** START Material for this exercise **

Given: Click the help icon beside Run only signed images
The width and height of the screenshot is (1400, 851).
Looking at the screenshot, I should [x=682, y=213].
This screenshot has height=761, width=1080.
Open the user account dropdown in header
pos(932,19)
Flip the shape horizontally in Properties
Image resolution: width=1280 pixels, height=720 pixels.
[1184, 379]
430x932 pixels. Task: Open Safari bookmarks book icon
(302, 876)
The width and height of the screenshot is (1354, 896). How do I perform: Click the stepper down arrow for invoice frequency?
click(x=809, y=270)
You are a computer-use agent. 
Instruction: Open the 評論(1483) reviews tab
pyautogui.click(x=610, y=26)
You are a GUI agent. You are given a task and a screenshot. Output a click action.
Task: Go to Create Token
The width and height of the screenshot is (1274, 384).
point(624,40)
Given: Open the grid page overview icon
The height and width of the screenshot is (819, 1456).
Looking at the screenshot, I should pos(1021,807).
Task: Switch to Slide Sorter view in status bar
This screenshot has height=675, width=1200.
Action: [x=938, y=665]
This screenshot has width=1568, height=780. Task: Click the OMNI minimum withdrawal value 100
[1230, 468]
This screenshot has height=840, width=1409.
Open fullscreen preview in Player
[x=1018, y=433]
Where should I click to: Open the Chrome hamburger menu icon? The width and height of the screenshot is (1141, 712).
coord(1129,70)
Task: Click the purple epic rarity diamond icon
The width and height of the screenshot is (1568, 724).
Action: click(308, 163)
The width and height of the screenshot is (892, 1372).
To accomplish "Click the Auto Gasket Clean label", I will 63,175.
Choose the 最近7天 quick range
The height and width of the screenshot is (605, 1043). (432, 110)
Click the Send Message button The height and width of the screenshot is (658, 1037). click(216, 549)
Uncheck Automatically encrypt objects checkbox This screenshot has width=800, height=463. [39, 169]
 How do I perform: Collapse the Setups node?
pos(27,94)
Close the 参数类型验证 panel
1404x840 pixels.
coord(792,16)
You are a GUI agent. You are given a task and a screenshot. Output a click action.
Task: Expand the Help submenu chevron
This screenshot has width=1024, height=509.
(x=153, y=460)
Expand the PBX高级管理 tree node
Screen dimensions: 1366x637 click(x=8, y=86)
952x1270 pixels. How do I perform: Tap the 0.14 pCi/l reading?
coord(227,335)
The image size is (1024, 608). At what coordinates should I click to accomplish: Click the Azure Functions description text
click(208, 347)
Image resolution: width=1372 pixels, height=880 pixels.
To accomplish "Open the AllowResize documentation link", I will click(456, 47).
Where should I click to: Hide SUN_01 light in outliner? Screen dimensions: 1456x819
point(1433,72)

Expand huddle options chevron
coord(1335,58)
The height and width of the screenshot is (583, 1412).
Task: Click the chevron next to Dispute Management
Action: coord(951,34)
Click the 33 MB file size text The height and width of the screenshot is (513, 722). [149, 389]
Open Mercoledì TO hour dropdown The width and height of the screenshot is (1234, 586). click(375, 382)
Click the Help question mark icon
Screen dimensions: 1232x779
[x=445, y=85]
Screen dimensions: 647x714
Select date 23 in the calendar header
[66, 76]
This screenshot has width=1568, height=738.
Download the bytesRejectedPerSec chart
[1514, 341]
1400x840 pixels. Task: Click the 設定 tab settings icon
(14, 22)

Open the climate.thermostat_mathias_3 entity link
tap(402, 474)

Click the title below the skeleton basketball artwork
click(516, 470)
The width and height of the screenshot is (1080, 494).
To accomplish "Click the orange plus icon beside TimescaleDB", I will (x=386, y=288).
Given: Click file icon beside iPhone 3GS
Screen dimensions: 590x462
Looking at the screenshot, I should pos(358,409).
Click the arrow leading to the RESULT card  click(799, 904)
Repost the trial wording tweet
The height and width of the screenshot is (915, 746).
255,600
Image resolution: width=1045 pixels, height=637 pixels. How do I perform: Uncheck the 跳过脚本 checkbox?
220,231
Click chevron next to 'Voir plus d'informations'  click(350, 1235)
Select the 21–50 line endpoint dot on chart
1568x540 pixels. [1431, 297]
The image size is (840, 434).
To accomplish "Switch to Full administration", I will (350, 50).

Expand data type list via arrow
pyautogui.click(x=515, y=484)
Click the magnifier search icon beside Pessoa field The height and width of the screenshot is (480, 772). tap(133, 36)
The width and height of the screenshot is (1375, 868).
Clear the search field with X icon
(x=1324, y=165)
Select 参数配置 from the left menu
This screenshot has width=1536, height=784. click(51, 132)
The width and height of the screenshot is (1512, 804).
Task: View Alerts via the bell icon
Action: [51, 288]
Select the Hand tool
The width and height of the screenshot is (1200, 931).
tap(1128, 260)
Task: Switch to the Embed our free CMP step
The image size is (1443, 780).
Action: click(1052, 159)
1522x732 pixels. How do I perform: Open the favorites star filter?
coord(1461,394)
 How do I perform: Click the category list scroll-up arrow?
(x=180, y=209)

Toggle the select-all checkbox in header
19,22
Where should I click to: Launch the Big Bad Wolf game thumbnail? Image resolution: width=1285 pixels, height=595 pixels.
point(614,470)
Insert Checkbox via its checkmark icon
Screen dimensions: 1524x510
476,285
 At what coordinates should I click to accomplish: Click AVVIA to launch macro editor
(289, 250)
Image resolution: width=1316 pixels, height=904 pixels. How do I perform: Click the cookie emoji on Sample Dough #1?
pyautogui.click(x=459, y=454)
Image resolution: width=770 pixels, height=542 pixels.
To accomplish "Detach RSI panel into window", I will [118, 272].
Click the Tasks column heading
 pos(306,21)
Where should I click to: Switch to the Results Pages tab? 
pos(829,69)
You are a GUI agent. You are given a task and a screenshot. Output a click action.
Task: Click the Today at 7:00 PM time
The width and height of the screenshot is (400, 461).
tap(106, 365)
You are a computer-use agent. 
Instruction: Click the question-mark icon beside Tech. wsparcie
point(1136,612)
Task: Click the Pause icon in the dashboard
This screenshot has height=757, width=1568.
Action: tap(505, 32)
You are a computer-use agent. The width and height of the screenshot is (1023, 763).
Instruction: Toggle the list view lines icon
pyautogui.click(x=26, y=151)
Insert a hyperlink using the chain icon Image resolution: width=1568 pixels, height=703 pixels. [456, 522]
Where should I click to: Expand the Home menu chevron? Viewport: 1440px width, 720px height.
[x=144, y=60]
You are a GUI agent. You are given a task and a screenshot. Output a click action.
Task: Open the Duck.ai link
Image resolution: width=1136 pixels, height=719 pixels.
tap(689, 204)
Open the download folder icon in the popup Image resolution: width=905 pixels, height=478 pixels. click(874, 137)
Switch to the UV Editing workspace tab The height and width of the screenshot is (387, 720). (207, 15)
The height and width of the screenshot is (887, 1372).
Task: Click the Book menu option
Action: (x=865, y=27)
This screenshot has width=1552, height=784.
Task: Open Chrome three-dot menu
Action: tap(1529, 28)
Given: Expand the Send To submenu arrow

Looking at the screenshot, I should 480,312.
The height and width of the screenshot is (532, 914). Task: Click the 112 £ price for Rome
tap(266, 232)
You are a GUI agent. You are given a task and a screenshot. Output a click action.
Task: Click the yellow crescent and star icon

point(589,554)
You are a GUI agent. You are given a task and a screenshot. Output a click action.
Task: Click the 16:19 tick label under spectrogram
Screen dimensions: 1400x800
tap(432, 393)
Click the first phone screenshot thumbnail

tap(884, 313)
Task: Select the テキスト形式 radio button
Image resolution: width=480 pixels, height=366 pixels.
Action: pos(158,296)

** END Material for this exercise **

Starting at the line that contains "You are a computer-use agent. The" and ending at the last of the items, write those lines out again with "Image resolution" swapped for "Display size" and everything else kept the same.

You are a computer-use agent. The width and height of the screenshot is (1023, 763).
Instruction: Toggle the list view lines icon
pyautogui.click(x=26, y=151)
Insert a hyperlink using the chain icon Display size: width=1568 pixels, height=703 pixels. [456, 522]
Where should I click to: Expand the Home menu chevron? Viewport: 1440px width, 720px height.
[x=144, y=60]
You are a GUI agent. You are given a task and a screenshot. Output a click action.
Task: Open the Duck.ai link
Display size: width=1136 pixels, height=719 pixels.
tap(689, 204)
Open the download folder icon in the popup Display size: width=905 pixels, height=478 pixels. click(874, 137)
Switch to the UV Editing workspace tab The height and width of the screenshot is (387, 720). (207, 15)
The height and width of the screenshot is (887, 1372).
Task: Click the Book menu option
Action: (x=865, y=27)
This screenshot has width=1552, height=784.
Task: Open Chrome three-dot menu
Action: tap(1529, 28)
Given: Expand the Send To submenu arrow

Looking at the screenshot, I should 480,312.
The height and width of the screenshot is (532, 914). Task: Click the 112 £ price for Rome
tap(266, 232)
You are a GUI agent. You are given a task and a screenshot. Output a click action.
Task: Click the yellow crescent and star icon

point(589,554)
You are a GUI agent. You are given a task and a screenshot. Output a click action.
Task: Click the 16:19 tick label under spectrogram
Screen dimensions: 1400x800
tap(432, 393)
Click the first phone screenshot thumbnail

tap(884, 313)
Task: Select the テキスト形式 radio button
Display size: width=480 pixels, height=366 pixels.
Action: pos(158,296)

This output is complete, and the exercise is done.